The burgeoning entertainment sector is rallying young people to the cause. Saudis are being encouraged to explore the country, with the state promoting heritage sites such as Al-Ula and emphasizing its pre-Islamic history. The Saudi flag is more visible in the capital Riyadh than ever before.
“The idea that we’re proud that we’re Saudi has become something that is encouraged, not just condoned in the public sphere,” said Mohammed al-Yahya, a senior fellow at the Hudson Institute.
Underpinning this new nationalism is a push for greater self-sufficiency — aimed at shifting perceptions of Saudi Arabia in the region, from a tribal society that relies on oil revenue to one powered by a homegrown professional class. No longer will citizens be able to depend solely on benefits from the state, Mohammed has signalled, but are now expected to contribute to, and help shape, the new Saudi Arabia.

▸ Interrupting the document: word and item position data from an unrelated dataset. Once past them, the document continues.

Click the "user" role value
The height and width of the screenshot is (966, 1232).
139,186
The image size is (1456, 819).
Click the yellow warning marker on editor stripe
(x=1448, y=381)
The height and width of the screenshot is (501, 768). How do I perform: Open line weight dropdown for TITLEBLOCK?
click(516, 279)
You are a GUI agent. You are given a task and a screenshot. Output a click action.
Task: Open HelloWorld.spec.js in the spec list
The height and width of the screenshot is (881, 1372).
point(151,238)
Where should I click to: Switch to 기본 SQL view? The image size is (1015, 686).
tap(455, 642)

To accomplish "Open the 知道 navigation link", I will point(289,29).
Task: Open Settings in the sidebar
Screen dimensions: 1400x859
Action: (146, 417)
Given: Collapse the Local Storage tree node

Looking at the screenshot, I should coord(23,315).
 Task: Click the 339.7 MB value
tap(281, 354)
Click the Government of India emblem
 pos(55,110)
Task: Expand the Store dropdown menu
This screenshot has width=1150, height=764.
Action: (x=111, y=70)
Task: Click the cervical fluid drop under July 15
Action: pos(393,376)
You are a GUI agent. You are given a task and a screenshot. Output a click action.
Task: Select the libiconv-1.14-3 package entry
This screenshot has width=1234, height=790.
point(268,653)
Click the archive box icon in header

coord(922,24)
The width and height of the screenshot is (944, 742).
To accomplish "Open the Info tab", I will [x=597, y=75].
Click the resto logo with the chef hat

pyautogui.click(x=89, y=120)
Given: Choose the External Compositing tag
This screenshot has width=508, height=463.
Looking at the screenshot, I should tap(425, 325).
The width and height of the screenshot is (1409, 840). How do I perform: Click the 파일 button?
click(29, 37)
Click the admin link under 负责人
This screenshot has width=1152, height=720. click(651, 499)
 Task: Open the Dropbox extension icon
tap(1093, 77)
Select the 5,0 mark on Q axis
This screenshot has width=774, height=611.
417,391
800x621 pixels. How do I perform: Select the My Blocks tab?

Creating jobs for the overwhelmingly young population has been key in the prince’s Vision 2030, an ambitious package of reforms announced in 2016. “Saudization” policies have been rolled out to ensure private-sector companies employ Saudi nationals in lieu of the cheaper foreign workers that have long staffed hospitals, restaurants, taxis and hotels.
The purview of “Saudization” is still expanding, with new professions being added to the roster. In October, the Ministry of Human Resources and Social Development mandated more local hires in consultancy work, a fast-growing field across the Gulf. It set a target of 35 percent Saudi employment by April 2023 and 40 percent by March 2024.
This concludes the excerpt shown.